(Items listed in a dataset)
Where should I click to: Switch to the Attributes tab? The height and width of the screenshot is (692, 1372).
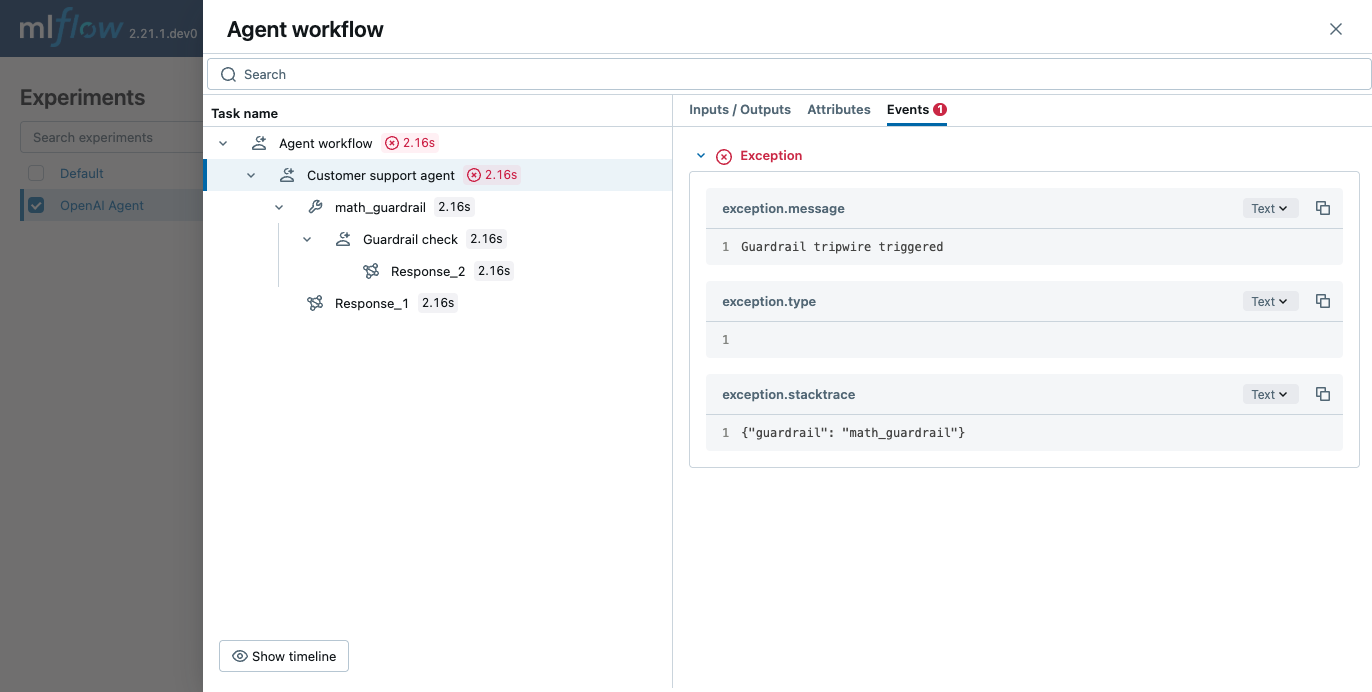point(839,110)
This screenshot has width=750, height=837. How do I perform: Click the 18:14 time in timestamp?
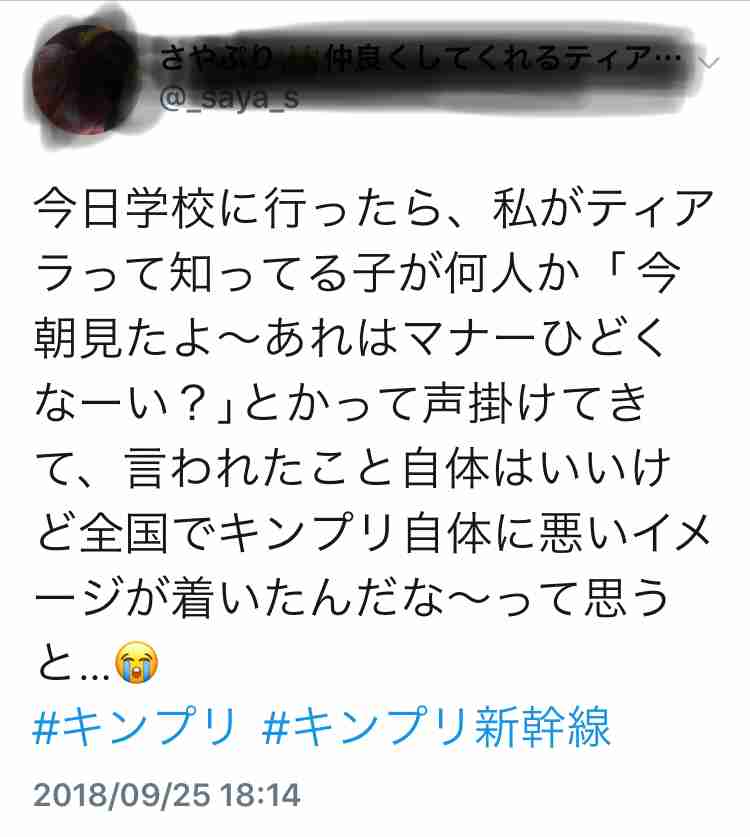260,795
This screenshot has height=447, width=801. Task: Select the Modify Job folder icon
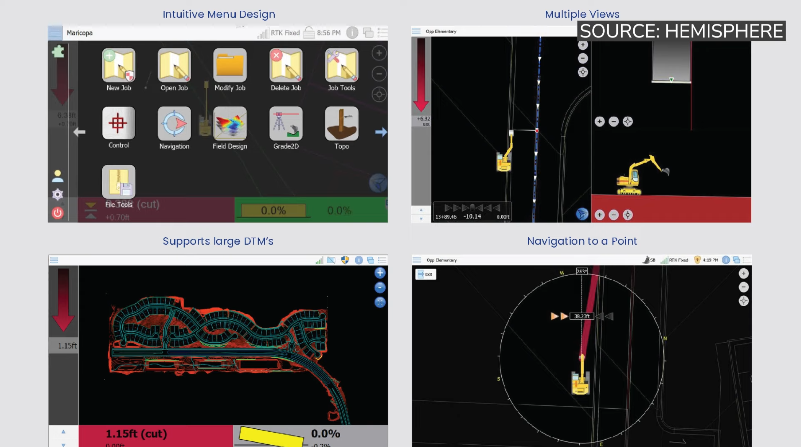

**PROBLEM REQUIREMENTS:** Write out the data in full and exactly as given, though without the images.

**FINISHED TASK:**
Where should I click to: Switch to the Attributes tab? The height and width of the screenshot is (692, 1372).
point(839,110)
This screenshot has width=750, height=837. How do I perform: Click the 18:14 time in timestamp?
260,795
This screenshot has height=447, width=801. Task: Select the Modify Job folder icon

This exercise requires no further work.